TAREFAS E EXERCÍCIOS>
**a)** Copie do discurso sobre a missão do FMI o trecho que começa nas palavras "Discurso durante a" e termina depois de "Partido dos Trabalhadores/AL)".
**b)** Dê sequência ao discurso sobre a missão do FMI a partir da última frase apresentada.

TEXTO FORNECIDO>
┌──

Discurso durante a 125ª Sessão Não Deliberativa, no Senado Federal

Considerações sobre o receituário do FMI e críticas à missão que chega ao Brasil hoje.

Autor
Heloísa Helena (PT - Partido dos Trabalhadores/AL)
Nome completo: Heloísa Helena Lima de Moraes Carvalho
Casa
Senado Federal
Tipo
Discurso
Resumo por assunto
POLITICA ECONOMICO FINANCEIRA.:
  • Considerações sobre o receituário do FMI e críticas à missão que chega ao Brasil hoje.
Publicação
Publicação no DSF de 12/11/2002 - Página 21011
Assunto
Outros > POLITICA ECONOMICO FINANCEIRA.
Indexação
  • COMENTARIO, VISITA, BRASIL, COMISSÃO, REPRESENTANTE, FUNDO MONETARIO INTERNACIONAL (FMI), CRITICA, ATUAÇÃO, ORGANISMO INTERNACIONAL, IMPOSIÇÃO, POLITICA ECONOMICO FINANCEIRA, NECESSIDADE, ACEITAÇÃO, PAIS, CRITERIOS, RECEBIMENTO, EMPRESTIMO EXTERNO, EFEITO, AUMENTO, DIVIDA EXTERNA, AMEAÇA, SOBERANIA, REDUÇÃO, PODER DECISORIO, GOVERNO.
  • REGISTRO, FALTA, VERDADE, DECLARAÇÃO, INTERESSE, FUNDO MONETARIO INTERNACIONAL (FMI), AUXILIO, PAIS EM DESENVOLVIMENTO, POPULAÇÃO CARENTE, INTERPRETAÇÃO, SITUAÇÃO, ORGANISMO INTERNACIONAL, PRIORIDADE, ATENDIMENTO, VONTADE, PAIS, PRIMEIRO MUNDO.
  • ANALISE, CRITICA, PROCESSO, PRIVATIZAÇÃO, COMPROMETIMENTO, ORÇAMENTO, PAGAMENTO, SERVIÇO DA DIVIDA, EXPECTATIVA, PROVIDENCIA, CANDIDATO ELEITO, ALTERAÇÃO, POLITICA ECONOMICO FINANCEIRA.

A SRª HELOÍSA HELENA (Bloco/PT - AL. Pronuncia o seguinte discurso. Sem revisão da oradora.) - Sr. Presidente, Srªs e Srs. Senadores, de fato farei brevíssimas considerações sobre mais uma missão do FMI ao Brasil.

Nem falaria sobre isso hoje, porque estava querendo dedicar-me ao tema dos hospitais universitários, a que me reportarei amanhã.

Contudo, hoje pela manhã, uma senhora do interior de Alagoas conseguiu localizar-me, para falar sobre sua relação com um agiota. Contou que o agiota invadiu sua casa, tomou o televisor, obrigou-a a vender a geladeira. Evidentemente, por relação factível, lembrei-me da missão do FMI que chega hoje ao Brasil e tive a oportunidade de explicar-lhe o significado do Fundo Monetário Internacional.

└──

DADOS FORNECIDOS>
┌──

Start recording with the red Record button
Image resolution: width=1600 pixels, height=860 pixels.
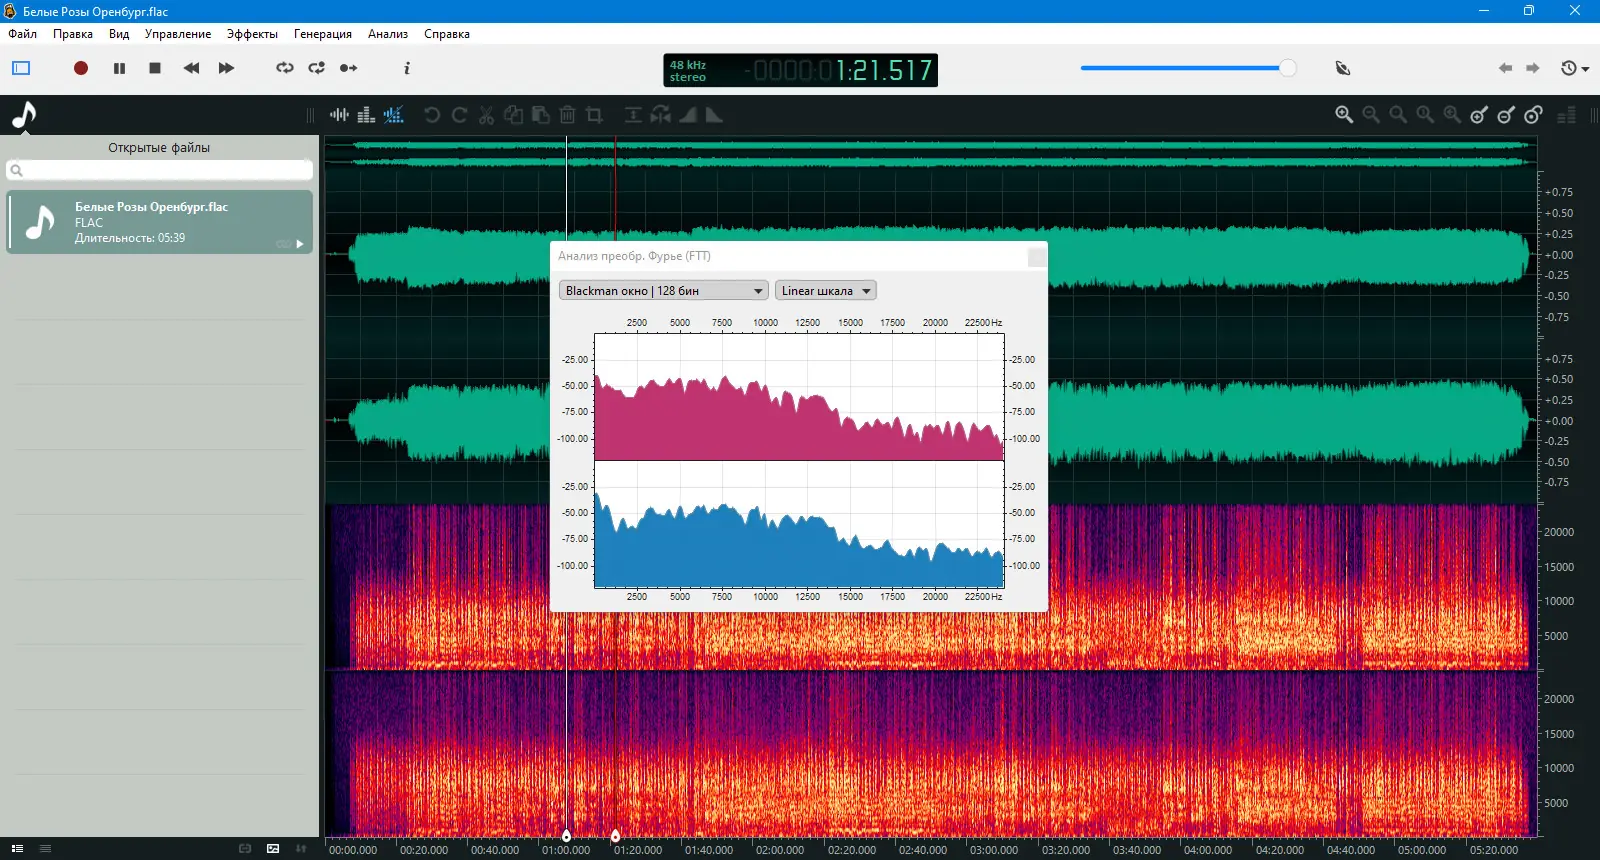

└──

RESPOSTAS ESPERADAS>
**a)**
Discurso durante a 125ª Sessão Não Deliberativa, no Senado Federal

Considerações sobre o receituário do FMI e críticas à missão que chega ao Brasil hoje.

Autor
Heloísa Helena (PT - Partido dos Trabalhadores/AL)

**b)**
Mais uma vez chega uma missão do Fundo Monetário Internacional ao País. Creio até que já me indignei mais com o moralismo farisaico deles. Hoje muitas personalidades, até mesmo consideradas moderadas, conservadoras, já fazem críticas preciosas ao chamado receituário do Fundo Monetário Internacional. Quem teve oportunidade de ver as entrevistas dadas por um economista considerado moderado e conservador, prêmio Nobel de economia, numa revista de economia também considerada conservadora, a revista Forbes, notou as críticas importantes ao chamado receituário do FMI. Até então, a indignação e as críticas pareciam discursos raivosos da Oposição radicalizada no Brasil e no mundo.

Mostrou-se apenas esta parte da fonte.